Echo the profile of the immigration lawyer word for word, starting with "Kate Lincoln-Goldfinch Immigration" and going on through "over video calls.".

| Excerpt |
---------------
Immigration lawyer and mentor, Kate Lincoln-Goldfinch, adapts during COVID-19

By Ariana Arredondo, Photography by Olympia Roll

Kate Lincoln-Goldfinch Immigration Lawyer

A pleading mother with a five-month-old baby in a prison-issued onesie asked Kate Lincoln-Goldfinch a life-changing question.

The mother wanted Lincoln-Goldfinch, only a law student at the time, to sneak her baby out of the Hutto Immigration Detention Center until she and the father could leave.

“I couldn’t believe that this is the way that America was treating refugees,” Lincoln-Goldfinch says. “My eyes were really open… I never looked back after that.” 

While she couldn’t take the baby, she did represent the family and help them leave the center. Since then, Lincoln-Goldfinch has opened her own immigration law firm and because of the pandemic, is currently representing clients over video calls.

“Pre-pandemic {the clients} were under a significant amount of stress because of the administration’s policies against immigrants,”  she says. “And so we’ve sort of developed a culture internally of caring for our clients… that’s why I do what I do.”

And though safety is a top priority she said she does miss the connection that is formed with clients, especially during happy moments.

“We don’t get to shake hands and hug people when they finally get their green card like we used to, but we still celebrate,” she says. 

Besides professional challenges, Lincoln-Goldfinch says that COVID-19 has brought emotional hurdles as well. She says self-care and focusing on specific tasks helps her cope with living during the pandemic.

“I recognize if I’m feeling particularly anxious or overwhelmed or stressed. And when I’m in that space, I don’t think about the future or next year or a vaccine or the election,” she says. “I just focus on the task in front of me at that moment.”

Lincoln-Goldfinch says one of her firm’s missions is to bring peace to immigrant families. One way she is able to do that is as Mayor Steve Adler’s appointee to the Commission on Immigrant Affairs. In this position, she makes recommendations to the city council on ways they can improve the lives of immigrants in Austin.

She is also a board member of an organization that mentors lawyers to take on immigration cases confidently called VECINA. Lincoln-Goldfinch says uplifting lawyers in this way is important to help them feel secure in an unfamiliar and complex field.

“It’s an overwhelming system, and there are lots of immigrants who are low-income and can’t afford legal services,” she says. “And so, it’s a question about access to justice for a significant part of our population.”

This is not only because of the ever-changing law but because the cases are so high stakes. She says the situation is at times ‘life or death.’

“I want to help people jump that hurdle and get to the point where they can take their first case and they have that same experience that I did when I was in law school and my life changed,” she says.
---------------
| Information |
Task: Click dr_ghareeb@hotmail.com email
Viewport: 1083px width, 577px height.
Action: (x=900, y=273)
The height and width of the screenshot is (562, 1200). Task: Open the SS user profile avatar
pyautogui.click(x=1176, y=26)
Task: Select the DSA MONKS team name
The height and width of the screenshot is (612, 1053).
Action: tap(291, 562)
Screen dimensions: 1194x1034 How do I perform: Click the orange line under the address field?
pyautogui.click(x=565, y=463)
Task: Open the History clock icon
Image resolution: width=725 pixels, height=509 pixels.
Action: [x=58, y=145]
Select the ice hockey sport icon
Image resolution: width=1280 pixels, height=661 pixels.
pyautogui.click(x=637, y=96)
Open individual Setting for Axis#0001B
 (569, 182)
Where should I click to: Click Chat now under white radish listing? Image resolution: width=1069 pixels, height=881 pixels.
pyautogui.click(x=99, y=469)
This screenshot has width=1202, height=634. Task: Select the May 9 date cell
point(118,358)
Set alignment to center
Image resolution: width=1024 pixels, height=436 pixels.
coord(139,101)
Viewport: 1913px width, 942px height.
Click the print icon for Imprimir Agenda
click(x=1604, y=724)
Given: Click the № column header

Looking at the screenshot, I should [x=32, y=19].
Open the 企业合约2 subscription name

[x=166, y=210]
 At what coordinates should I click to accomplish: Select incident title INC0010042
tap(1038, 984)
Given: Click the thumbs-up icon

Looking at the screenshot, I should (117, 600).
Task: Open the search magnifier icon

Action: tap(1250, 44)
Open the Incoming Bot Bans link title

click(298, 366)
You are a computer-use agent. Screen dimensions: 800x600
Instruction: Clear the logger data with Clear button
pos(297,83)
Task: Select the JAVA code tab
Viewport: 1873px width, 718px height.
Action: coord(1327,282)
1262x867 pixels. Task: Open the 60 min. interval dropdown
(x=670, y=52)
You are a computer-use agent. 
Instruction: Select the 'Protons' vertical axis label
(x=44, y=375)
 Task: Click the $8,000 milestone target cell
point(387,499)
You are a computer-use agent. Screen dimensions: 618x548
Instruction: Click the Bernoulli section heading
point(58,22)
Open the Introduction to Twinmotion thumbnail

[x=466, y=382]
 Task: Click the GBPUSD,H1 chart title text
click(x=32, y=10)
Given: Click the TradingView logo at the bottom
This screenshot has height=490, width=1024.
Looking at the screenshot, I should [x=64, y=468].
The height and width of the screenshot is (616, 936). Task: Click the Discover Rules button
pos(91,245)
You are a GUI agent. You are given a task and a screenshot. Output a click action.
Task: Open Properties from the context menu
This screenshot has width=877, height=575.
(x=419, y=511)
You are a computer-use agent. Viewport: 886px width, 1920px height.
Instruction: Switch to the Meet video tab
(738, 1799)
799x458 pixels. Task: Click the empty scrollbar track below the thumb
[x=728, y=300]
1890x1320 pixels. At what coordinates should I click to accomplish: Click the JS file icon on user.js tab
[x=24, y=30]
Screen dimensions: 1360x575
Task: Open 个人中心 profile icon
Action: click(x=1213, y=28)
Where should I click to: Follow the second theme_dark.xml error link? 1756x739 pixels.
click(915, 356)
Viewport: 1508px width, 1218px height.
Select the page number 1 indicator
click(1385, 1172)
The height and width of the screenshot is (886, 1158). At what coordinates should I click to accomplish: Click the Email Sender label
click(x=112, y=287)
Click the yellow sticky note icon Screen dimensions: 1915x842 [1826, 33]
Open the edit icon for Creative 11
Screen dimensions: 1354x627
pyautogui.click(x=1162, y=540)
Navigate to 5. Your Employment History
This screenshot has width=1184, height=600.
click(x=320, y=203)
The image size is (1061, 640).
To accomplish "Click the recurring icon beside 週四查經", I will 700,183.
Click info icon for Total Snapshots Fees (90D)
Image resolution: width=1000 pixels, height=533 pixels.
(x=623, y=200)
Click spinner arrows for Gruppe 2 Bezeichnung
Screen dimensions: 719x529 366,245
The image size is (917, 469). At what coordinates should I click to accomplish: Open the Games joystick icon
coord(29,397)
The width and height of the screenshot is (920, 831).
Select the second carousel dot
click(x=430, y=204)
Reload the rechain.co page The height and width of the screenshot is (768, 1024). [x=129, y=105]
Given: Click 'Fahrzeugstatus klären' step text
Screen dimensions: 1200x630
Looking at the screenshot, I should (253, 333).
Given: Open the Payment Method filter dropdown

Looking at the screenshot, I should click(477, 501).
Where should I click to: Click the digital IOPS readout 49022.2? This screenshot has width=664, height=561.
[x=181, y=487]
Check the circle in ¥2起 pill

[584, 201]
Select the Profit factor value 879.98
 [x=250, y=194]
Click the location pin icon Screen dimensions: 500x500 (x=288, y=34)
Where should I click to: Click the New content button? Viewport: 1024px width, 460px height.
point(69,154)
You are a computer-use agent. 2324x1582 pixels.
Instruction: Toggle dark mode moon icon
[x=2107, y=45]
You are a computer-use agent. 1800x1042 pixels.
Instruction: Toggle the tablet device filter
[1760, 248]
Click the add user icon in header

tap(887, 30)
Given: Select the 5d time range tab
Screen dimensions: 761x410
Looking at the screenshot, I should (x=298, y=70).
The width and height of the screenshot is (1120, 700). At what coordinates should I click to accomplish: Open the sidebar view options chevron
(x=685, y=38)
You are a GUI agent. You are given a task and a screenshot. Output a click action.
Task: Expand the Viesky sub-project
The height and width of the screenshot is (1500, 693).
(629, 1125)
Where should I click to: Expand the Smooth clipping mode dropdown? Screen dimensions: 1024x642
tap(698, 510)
---------------
| Output for this exercise |
Kate Lincoln-Goldfinch Immigration Lawyer

A pleading mother with a five-month-old baby in a prison-issued onesie asked Kate Lincoln-Goldfinch a life-changing question.

The mother wanted Lincoln-Goldfinch, only a law student at the time, to sneak her baby out of the Hutto Immigration Detention Center until she and the father could leave.

“I couldn’t believe that this is the way that America was treating refugees,” Lincoln-Goldfinch says. “My eyes were really open… I never looked back after that.” 

While she couldn’t take the baby, she did represent the family and help them leave the center. Since then, Lincoln-Goldfinch has opened her own immigration law firm and because of the pandemic, is currently representing clients over video calls.